Task objective = List every line of the listing below that contains the string "pixels". Treat uppercase and lowercase letters as different.

Material for this exercise =
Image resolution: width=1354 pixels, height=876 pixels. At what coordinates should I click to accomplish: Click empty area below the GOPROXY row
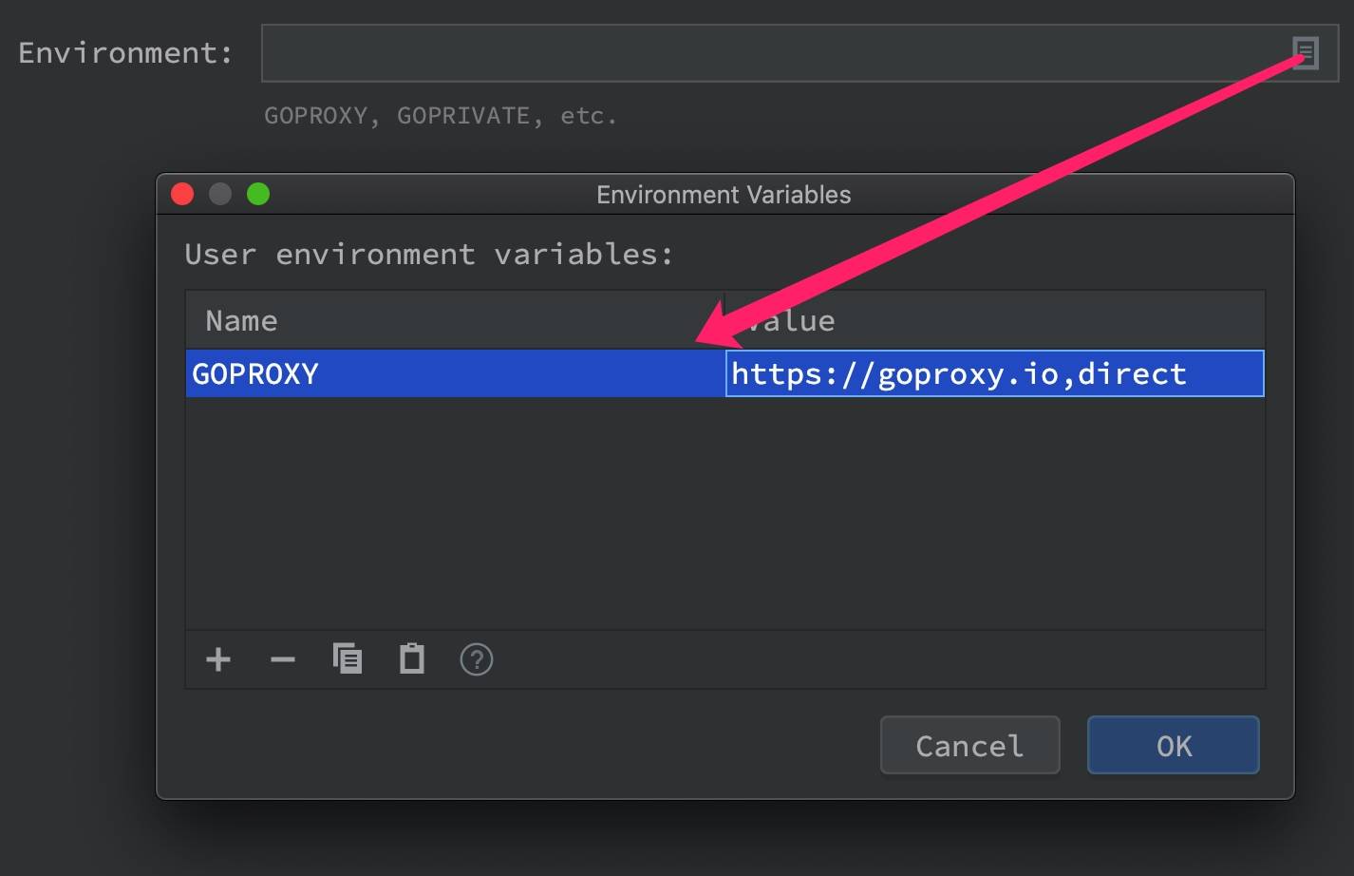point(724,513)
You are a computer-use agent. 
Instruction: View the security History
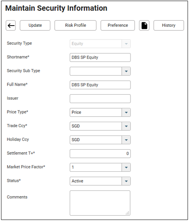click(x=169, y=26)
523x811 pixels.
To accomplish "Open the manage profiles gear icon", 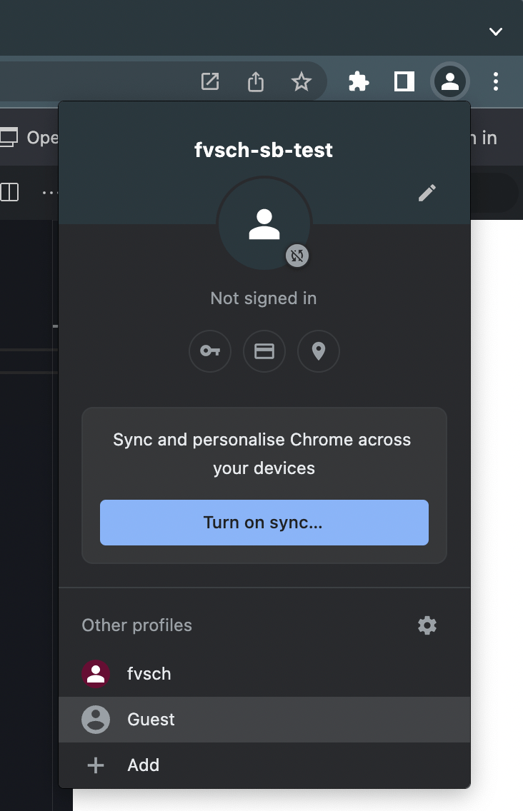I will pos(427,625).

Complete response =
Image resolution: width=1354 pixels, height=876 pixels. At what coordinates should I click to accomplish: Click empty area below the GOPROXY row
523x811 pixels.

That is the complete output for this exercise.